Accord de partenariat intérimaire CE/États du Pacifique: adhésion du Samoa

2018/0291(NLE)

La commission du commerce international a adopté le rapport de David MARTIN (S&D, UK) sur le projet de décision du Conseil relative à l’adhésion du Samoa à l’accord de partenariat intérimaire entre la Communauté européenne, d’une part, et les États du Pacifique, d’autre part.

La commission parlementaire a recommandé que le Parlement européen approuve l’adhésion du Samoa à l’accord.

Le 12 juin 2002, le Conseil a autorisé la Commission à ouvrir des négociations en vue de la conclusion d'accords de partenariat économique (APE) avec les membres du groupe des États d'Afrique, des Caraïbes et du Pacifique.

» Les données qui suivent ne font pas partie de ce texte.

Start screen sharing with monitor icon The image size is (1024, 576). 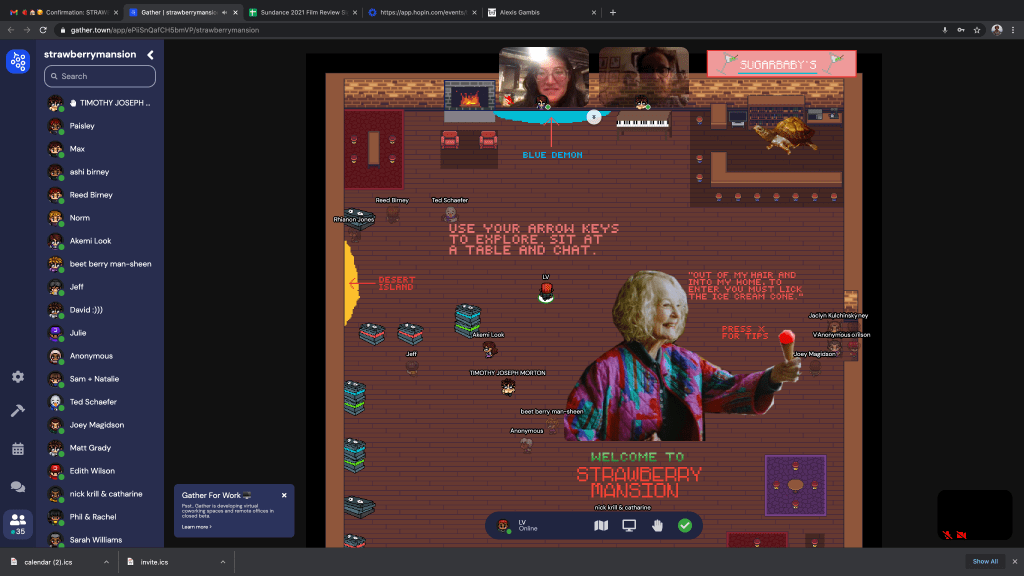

L'accord de partenariat intérimaire entre la Communauté européenne, d'une part, et les États du Pacifique, d'autre part, qui établit le cadre d'un accord de partenariat économique, a été signé à Londres le 30 juillet 2009. L’accord est appliqué à titre provisoire par la Papouasie - Nouvelle-Guinée et par les Fidji depuis le 20 décembre 2009 et le 28 juillet 2014 respectivement.

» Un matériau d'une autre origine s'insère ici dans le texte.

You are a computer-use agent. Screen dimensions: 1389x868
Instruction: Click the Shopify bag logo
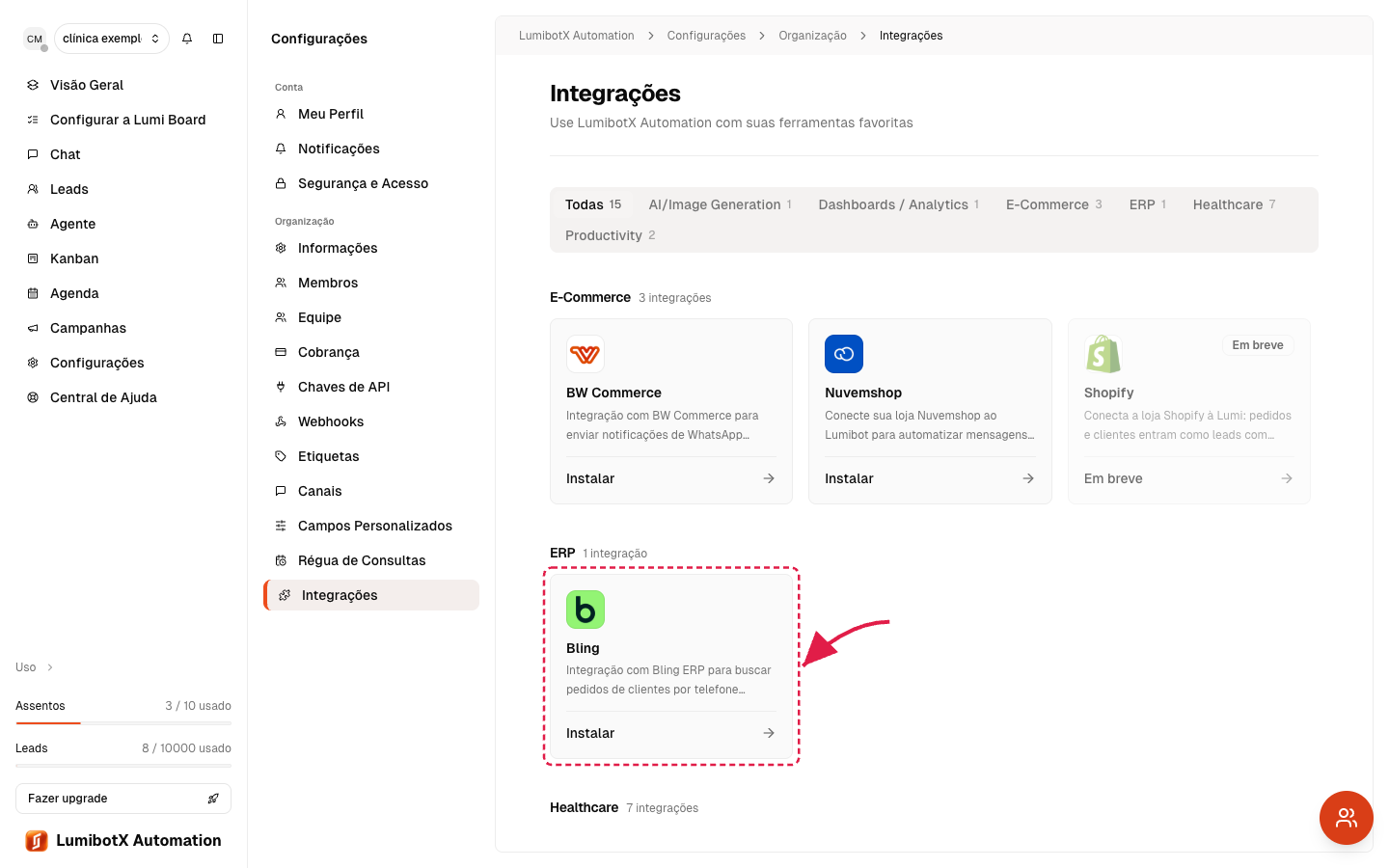[1103, 354]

L'accord de partenariat intérimaire prévoit que d’autres îles du Pacifique ont la possibilité d’adhérer à l’accord. En conséquence, le 5 février 2018, le Samoa a déposé une demande d’adhésion ainsi qu’une offre d’accès au marché. La Commission a conclu les négociations avec le Samoa au nom de l’Union le 23 avril 2018.

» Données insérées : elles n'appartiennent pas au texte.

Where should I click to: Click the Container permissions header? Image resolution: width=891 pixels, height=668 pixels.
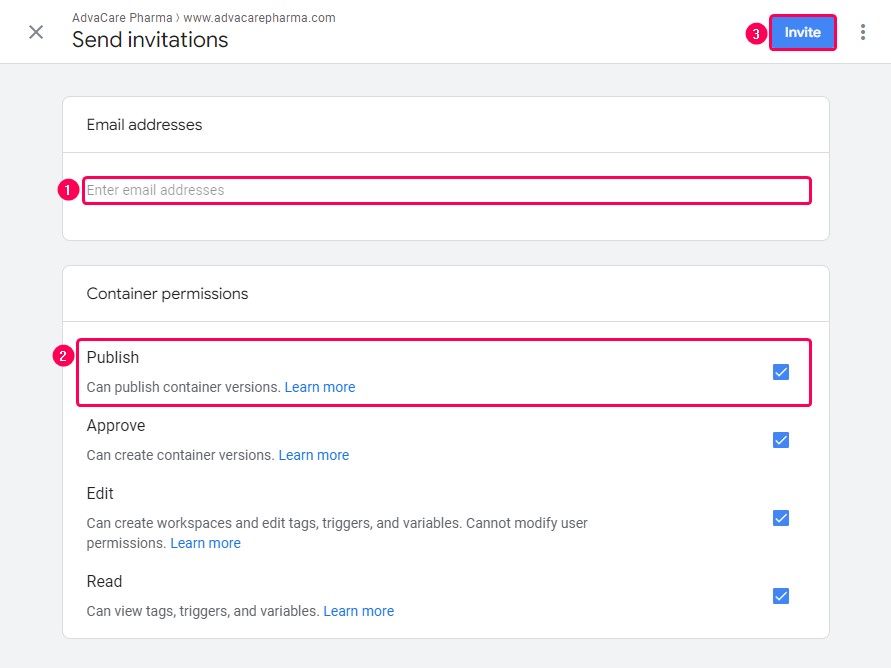[167, 294]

Les principaux éléments de l’APE sont les suivants:

  • une restriction du champ d’application aux échanges de marchandises;
  • un accès en franchise de droits et sans contingents au marché européen;
  • une libéralisation asymétrique et progressive des droits de douane adaptée au niveau de développement des États du Pacifique; le Samoa libéralisera 82,6% de ses exportations de marchandises (dans les lignes tarifaires) sur une période de 20 ans; les produits sensibles du pays (comme la viande, le poisson, les fruits et légumes, l’alcool, l’eau minérale, etc.), qui représentent 17,4% du total, sont exclus;
  • des dispositions relatives à la défense commerciale, qui comprennent une garantie bilatérale prévue dans le cas où des importations entraîneraient ou risqueraient d’entraîner, pour un secteur ou une partie à l’accord, un préjudice ou une déstabilisation économique ou sociale;
  • des dispositions sur la coopération en matière d’obstacles techniques au commerce (OTC) et de mesures sanitaires et phytosanitaires (MSP) ;
  • des dispositions concernant les douanes et la facilitation des échanges;
  • une garantie concernant la sécurité alimentaire et une dérogation en cas de déséquilibre de la balance des paiements;
  • une autorisation de l’approvisionnement international en matière de pêche;
  • la reconnaissance du développement durable en tant qu’objectif sous-jacent;
  • une procédure de suivi de la mise en œuvre de l’APE, y compris en ce qui concerne ses effets sur le développement durable, conduite par les organes institutionnels compétents;
  • un cadre stable pour les relations économiques et commerciales avec l’Union;
  • une composante d’intégration régionale qui deviendra de plus en plus pertinente au fur et à mesure que d’autres États du Pacifique adhèreront à l’accord.